→ EXCERPTED RECORDS:
+===+
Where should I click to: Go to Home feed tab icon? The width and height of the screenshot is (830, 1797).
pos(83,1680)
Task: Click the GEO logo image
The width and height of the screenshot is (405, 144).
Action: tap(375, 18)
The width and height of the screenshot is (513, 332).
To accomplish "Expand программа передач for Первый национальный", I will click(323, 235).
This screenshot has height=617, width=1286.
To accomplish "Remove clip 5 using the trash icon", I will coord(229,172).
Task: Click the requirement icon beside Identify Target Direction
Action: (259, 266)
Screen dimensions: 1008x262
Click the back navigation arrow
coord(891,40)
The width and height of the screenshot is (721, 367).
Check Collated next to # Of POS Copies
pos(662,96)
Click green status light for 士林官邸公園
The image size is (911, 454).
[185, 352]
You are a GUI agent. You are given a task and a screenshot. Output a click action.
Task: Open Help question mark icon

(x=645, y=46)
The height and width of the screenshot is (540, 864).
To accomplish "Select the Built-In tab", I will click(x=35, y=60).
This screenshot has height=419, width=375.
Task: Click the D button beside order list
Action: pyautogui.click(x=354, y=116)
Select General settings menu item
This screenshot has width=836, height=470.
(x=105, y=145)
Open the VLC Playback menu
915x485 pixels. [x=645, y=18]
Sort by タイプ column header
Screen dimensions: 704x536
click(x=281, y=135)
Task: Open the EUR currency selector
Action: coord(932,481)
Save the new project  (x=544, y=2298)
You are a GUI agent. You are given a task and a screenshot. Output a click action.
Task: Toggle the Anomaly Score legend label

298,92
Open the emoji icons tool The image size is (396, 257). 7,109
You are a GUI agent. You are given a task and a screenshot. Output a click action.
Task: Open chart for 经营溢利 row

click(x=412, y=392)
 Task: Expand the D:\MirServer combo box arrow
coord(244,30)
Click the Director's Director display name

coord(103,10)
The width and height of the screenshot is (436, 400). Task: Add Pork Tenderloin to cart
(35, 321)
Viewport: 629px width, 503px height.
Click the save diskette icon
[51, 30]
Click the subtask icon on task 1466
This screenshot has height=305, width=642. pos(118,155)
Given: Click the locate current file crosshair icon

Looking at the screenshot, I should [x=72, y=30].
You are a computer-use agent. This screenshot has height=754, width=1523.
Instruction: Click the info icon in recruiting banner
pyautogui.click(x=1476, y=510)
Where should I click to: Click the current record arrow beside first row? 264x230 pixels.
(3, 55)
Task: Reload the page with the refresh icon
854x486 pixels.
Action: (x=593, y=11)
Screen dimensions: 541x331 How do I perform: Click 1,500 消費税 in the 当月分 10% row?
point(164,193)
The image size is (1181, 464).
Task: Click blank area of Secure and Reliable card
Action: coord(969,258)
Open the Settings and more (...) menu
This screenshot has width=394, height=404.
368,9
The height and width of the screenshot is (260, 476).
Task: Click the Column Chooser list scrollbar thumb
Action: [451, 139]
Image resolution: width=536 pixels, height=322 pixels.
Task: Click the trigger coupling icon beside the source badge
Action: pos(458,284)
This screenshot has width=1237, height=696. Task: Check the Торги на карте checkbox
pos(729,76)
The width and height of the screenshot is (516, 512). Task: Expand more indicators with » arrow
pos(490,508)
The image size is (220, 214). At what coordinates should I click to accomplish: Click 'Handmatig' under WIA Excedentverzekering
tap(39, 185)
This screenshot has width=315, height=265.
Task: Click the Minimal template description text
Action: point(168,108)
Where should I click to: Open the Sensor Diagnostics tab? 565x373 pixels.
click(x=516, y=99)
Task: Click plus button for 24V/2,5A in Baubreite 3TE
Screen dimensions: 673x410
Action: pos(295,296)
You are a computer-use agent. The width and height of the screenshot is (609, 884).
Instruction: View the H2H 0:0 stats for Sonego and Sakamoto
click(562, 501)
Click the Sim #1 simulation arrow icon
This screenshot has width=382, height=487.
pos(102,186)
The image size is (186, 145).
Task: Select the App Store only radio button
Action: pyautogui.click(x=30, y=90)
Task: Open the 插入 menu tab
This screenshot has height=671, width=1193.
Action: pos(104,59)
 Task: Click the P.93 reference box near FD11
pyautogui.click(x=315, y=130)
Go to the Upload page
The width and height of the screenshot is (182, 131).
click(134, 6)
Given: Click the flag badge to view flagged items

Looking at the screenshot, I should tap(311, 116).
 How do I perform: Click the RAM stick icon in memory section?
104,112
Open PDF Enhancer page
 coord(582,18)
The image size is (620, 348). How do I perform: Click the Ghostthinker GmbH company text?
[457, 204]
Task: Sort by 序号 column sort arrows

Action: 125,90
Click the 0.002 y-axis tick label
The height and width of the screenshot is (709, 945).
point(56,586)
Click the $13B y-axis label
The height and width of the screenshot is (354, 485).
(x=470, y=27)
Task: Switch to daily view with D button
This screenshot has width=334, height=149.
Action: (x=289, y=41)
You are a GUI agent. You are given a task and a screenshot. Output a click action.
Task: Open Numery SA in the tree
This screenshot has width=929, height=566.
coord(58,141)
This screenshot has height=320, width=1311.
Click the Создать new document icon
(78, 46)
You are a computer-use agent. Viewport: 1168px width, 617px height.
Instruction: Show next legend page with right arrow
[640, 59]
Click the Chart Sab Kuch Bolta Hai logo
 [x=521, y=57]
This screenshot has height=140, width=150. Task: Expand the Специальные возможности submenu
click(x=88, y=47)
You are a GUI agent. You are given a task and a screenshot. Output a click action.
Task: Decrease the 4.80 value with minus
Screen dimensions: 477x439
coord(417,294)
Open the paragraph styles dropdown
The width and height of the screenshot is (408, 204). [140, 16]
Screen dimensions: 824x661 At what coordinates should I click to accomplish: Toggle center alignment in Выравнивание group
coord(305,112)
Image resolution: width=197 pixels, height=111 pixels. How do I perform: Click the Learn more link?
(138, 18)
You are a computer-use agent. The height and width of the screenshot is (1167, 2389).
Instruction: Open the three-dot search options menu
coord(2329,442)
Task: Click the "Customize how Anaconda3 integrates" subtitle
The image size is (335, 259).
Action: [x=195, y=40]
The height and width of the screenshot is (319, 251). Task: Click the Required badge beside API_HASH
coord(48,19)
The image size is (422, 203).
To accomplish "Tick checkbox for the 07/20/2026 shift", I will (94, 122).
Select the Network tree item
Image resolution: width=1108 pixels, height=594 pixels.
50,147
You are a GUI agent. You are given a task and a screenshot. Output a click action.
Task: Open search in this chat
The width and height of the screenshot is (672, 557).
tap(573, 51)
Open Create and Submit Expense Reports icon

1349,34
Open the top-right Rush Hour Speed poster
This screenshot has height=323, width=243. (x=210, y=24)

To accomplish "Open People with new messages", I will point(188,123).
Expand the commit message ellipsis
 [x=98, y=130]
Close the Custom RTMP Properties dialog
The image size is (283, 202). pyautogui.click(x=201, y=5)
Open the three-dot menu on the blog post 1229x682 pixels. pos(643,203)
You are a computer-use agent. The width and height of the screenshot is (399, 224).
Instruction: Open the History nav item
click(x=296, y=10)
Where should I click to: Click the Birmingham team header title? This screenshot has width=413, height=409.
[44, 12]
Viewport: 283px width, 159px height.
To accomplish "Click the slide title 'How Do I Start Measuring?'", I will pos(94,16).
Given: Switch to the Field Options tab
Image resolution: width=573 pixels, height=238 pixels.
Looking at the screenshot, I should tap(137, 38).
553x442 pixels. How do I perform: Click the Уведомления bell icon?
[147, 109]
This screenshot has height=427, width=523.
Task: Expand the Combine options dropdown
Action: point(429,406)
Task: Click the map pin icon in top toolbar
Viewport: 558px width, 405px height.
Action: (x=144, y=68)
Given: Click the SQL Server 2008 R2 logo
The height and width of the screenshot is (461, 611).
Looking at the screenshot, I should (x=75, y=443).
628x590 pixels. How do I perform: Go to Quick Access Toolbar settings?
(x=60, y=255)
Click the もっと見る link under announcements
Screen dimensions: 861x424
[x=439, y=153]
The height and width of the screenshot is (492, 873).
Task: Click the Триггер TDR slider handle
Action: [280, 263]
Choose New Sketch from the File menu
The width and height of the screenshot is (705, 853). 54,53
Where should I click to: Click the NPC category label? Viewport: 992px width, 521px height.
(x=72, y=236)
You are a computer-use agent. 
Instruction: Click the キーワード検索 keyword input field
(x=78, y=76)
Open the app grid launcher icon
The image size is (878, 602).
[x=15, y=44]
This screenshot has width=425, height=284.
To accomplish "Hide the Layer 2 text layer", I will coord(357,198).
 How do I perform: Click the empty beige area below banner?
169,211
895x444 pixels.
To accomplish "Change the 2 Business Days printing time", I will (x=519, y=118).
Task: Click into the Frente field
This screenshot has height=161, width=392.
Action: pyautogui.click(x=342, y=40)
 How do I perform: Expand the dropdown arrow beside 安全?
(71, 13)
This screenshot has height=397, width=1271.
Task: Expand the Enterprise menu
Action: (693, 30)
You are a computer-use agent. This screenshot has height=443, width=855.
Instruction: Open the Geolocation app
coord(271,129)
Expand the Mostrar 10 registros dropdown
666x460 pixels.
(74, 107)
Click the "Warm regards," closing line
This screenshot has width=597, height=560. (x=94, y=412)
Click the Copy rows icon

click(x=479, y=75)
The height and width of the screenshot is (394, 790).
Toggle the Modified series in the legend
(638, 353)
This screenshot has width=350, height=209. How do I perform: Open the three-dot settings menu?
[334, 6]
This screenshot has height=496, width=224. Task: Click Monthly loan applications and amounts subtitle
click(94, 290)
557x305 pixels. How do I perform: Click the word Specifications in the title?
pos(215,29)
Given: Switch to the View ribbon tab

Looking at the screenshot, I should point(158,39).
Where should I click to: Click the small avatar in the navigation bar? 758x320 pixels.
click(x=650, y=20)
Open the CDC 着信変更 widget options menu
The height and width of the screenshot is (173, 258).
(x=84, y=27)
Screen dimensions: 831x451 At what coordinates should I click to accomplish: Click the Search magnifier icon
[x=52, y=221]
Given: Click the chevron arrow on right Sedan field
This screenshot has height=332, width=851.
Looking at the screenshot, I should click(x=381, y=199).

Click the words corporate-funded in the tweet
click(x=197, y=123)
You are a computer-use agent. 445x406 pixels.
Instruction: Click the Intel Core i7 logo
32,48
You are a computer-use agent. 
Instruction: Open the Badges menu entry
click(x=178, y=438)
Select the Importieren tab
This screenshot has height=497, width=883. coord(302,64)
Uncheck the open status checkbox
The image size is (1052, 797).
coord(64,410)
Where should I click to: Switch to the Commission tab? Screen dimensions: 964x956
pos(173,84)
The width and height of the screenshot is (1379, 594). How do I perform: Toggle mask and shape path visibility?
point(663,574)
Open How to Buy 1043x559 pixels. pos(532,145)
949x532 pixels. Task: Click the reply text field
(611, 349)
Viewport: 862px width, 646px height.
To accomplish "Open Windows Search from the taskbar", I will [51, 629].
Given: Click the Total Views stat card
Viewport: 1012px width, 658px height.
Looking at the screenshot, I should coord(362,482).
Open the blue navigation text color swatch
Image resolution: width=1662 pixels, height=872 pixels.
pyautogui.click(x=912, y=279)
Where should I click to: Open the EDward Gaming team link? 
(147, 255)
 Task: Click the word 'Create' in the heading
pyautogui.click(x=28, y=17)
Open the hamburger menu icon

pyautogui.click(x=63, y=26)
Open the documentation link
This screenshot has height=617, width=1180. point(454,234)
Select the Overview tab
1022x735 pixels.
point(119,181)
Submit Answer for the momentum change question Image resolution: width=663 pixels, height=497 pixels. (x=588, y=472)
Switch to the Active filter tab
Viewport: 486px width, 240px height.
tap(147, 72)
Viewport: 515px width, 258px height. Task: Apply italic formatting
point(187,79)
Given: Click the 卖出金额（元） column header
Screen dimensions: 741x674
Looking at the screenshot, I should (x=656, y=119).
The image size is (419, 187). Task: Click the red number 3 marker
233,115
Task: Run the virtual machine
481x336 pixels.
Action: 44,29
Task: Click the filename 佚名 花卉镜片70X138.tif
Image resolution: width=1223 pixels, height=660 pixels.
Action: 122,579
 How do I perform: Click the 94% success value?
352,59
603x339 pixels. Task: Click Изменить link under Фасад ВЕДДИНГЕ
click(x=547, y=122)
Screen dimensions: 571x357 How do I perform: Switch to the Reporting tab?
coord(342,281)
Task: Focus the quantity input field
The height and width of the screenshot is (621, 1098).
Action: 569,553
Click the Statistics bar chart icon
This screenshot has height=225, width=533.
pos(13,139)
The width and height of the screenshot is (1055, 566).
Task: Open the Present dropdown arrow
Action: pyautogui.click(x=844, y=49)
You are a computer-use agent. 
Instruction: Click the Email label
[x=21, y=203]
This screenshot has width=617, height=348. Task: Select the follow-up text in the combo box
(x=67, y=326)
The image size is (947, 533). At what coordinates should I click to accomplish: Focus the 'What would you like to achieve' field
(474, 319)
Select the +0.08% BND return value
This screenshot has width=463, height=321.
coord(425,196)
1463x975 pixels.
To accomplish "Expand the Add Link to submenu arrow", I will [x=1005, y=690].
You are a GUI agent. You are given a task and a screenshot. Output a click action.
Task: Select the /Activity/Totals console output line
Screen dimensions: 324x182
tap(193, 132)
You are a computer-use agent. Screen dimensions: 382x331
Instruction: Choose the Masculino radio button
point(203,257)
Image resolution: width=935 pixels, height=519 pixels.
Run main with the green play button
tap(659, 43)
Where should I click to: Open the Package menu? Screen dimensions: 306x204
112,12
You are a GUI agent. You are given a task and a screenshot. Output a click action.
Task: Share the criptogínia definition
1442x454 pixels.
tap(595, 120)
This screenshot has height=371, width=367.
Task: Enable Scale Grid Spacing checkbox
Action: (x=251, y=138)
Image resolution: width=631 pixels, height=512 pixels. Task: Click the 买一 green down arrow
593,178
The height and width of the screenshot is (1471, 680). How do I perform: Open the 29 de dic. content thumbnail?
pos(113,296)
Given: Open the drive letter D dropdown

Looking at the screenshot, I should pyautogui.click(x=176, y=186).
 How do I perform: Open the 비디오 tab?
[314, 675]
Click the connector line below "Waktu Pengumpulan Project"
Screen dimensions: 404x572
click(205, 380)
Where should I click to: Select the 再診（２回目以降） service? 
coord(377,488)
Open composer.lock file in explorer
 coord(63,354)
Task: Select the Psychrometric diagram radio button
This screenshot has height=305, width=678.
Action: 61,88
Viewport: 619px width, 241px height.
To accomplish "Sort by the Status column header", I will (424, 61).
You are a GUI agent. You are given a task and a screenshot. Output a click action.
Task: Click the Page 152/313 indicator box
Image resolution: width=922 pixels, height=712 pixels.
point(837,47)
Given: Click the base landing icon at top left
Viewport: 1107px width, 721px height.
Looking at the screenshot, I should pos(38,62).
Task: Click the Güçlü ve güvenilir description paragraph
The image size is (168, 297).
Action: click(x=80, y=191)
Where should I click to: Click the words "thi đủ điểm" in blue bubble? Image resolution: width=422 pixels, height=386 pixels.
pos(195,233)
+===+
→ EXERCISE DESCRIPTION: Scan the material for "computer" and copy the lines that hold it.

→ RESULT:
You are a computer-use agent. This screenshot has height=754, width=1523.
You are a computer-use agent. The width and height of the screenshot is (609, 884).
You are a computer-use agent. Viewport: 1168px width, 617px height.
You are a computer-use agent. The height and width of the screenshot is (1167, 2389).
You are a computer-use agent. The width and height of the screenshot is (399, 224).
You are a computer-use agent. 
You are a computer-use agent. This screenshot has height=443, width=855.
You are a computer-use agent. 445x406 pixels.
You are a computer-use agent. 
You are a computer-use agent. 
You are a computer-use agent. Screen dimensions: 382x331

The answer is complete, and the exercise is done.